**PROMPT**
If a line in the listing contains "agent", copy it out whole.

**RECORD EXTRACTS**

►

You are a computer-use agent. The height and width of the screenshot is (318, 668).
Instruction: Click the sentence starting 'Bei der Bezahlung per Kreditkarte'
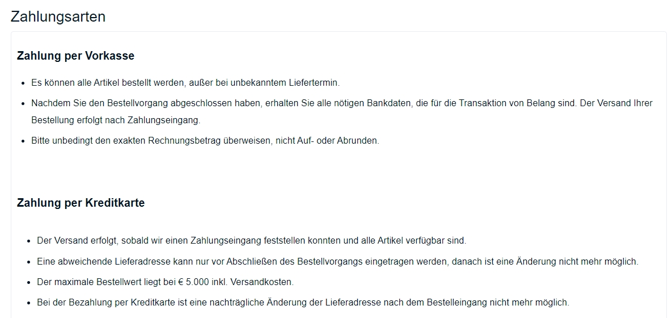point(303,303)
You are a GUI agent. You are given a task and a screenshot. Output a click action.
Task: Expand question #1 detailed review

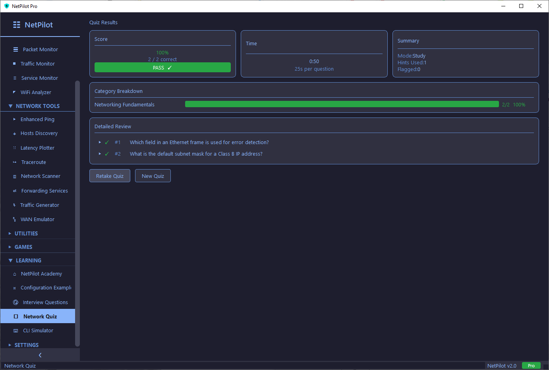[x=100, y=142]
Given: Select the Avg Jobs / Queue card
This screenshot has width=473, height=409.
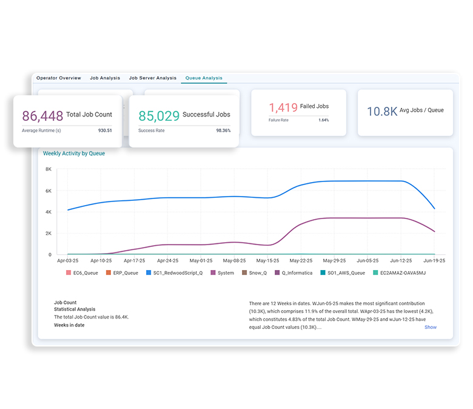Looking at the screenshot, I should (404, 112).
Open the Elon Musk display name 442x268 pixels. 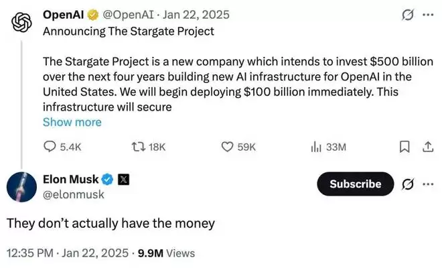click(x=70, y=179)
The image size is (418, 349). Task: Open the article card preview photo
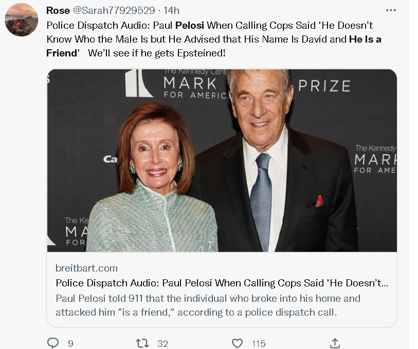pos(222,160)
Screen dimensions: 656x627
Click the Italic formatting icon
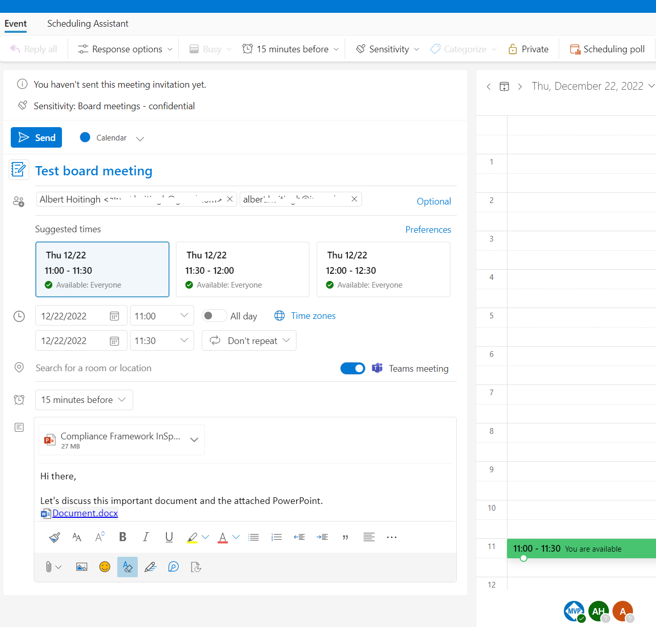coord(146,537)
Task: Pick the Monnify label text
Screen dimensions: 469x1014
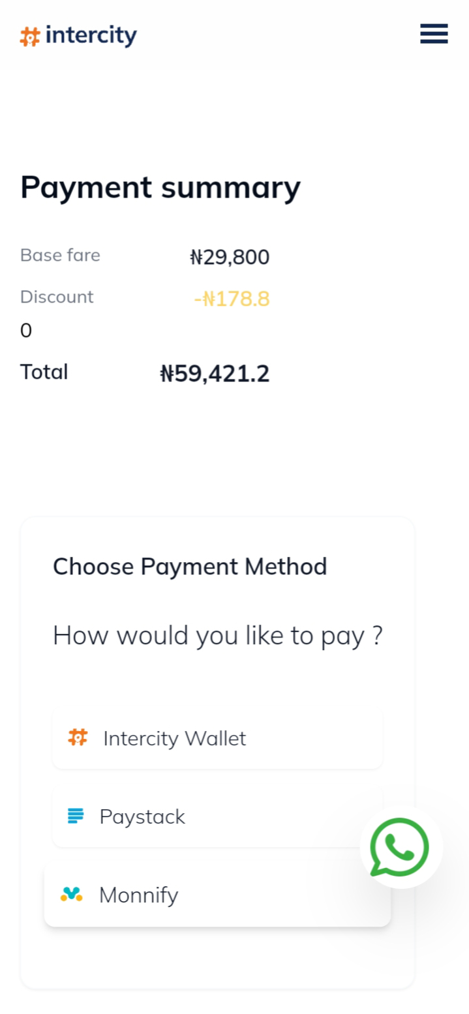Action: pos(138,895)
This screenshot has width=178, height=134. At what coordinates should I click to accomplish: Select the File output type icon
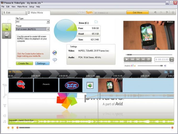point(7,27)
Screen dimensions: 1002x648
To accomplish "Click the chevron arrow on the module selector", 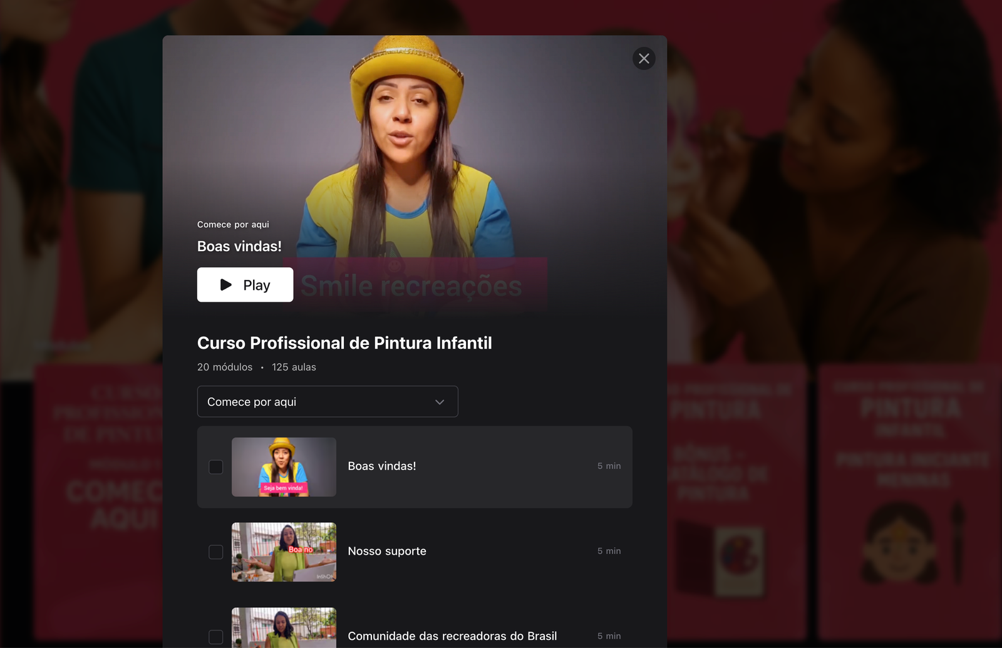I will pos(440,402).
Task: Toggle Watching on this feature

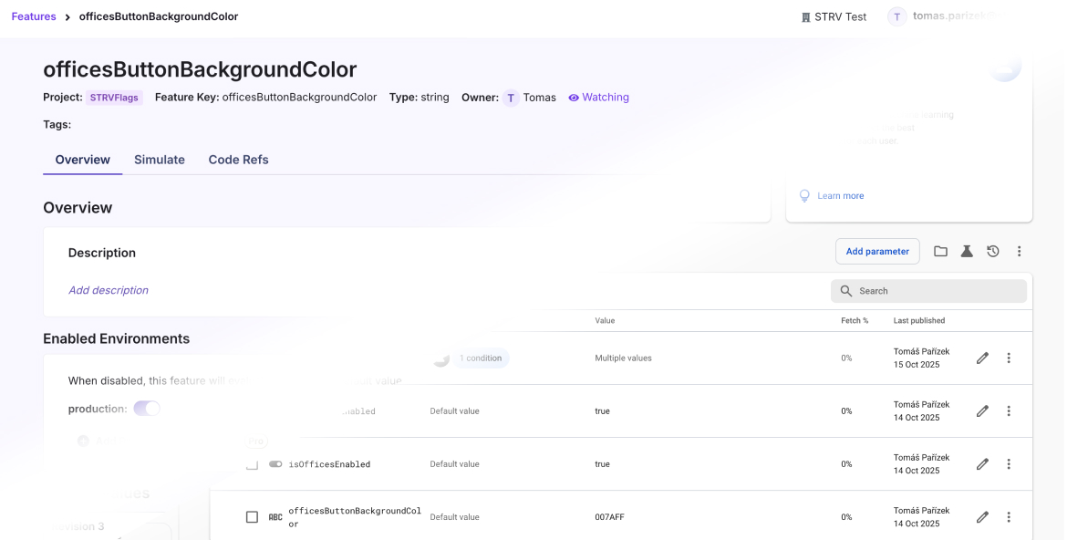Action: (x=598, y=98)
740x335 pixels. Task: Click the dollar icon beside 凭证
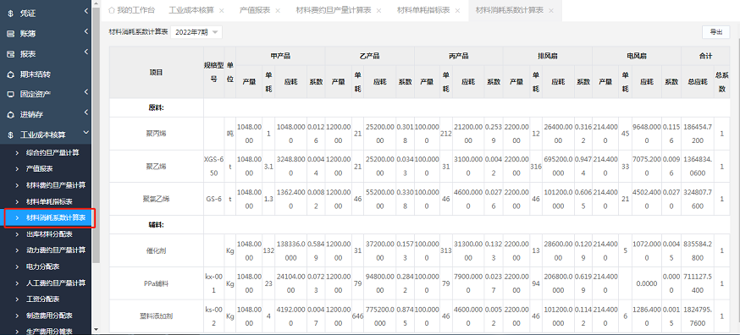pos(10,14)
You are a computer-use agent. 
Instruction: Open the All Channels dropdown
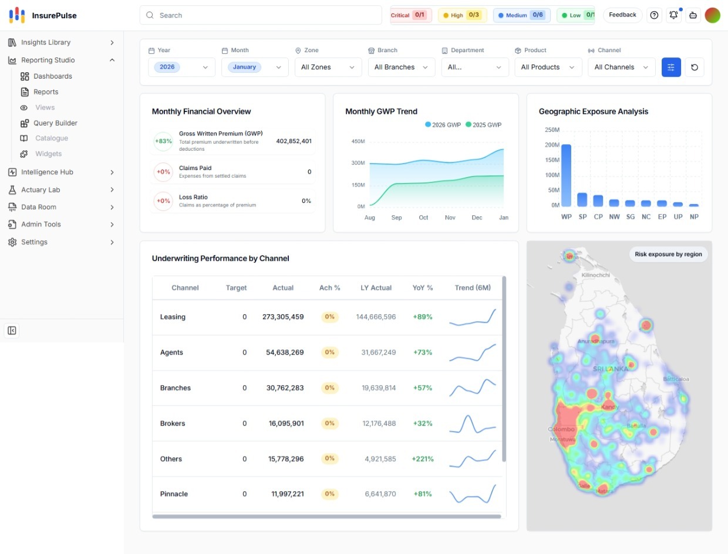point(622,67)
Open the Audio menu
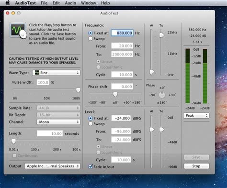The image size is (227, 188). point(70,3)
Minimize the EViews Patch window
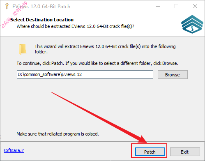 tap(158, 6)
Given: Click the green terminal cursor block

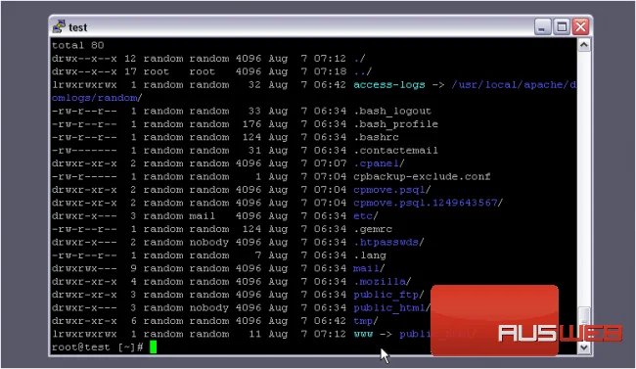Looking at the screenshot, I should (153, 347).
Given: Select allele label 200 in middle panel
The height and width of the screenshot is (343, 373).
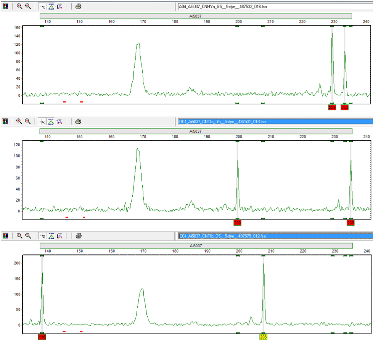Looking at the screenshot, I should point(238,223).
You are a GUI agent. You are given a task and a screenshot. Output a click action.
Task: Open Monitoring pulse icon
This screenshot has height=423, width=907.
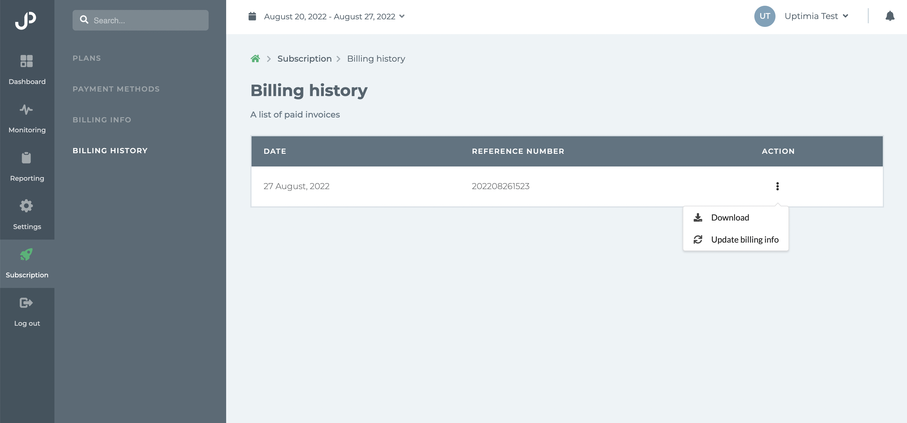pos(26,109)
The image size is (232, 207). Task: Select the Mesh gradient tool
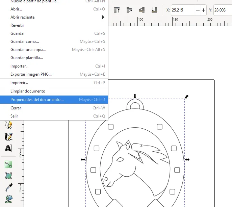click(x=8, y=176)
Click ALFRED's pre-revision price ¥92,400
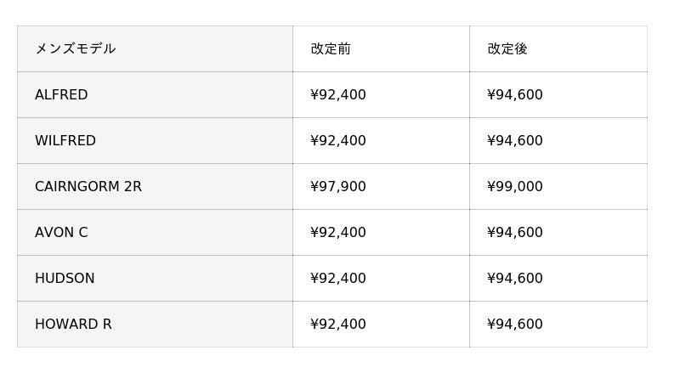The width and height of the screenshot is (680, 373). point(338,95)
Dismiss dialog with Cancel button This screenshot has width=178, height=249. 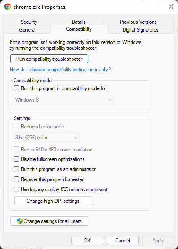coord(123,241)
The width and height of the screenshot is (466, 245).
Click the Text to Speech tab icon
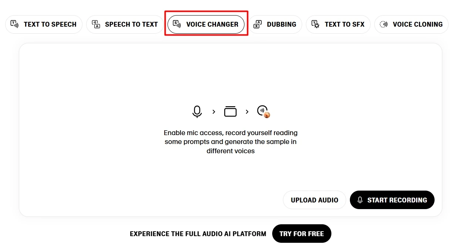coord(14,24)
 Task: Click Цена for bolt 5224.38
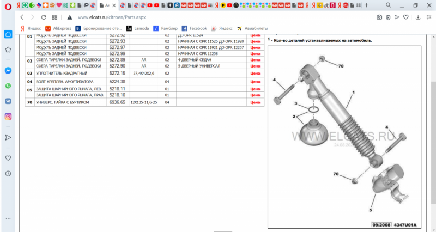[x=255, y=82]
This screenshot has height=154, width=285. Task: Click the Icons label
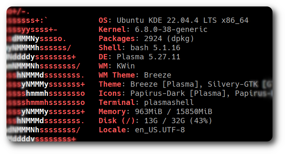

◄

**SOLUTION BELOW**
You are a computer-use agent. The height and width of the screenshot is (318, 668).
You are a GUI agent. You are given a task and a screenshot. Output a click action.
You are a computer-use agent. 
You are a GUI agent. You are given a task and a screenshot. Output a click action.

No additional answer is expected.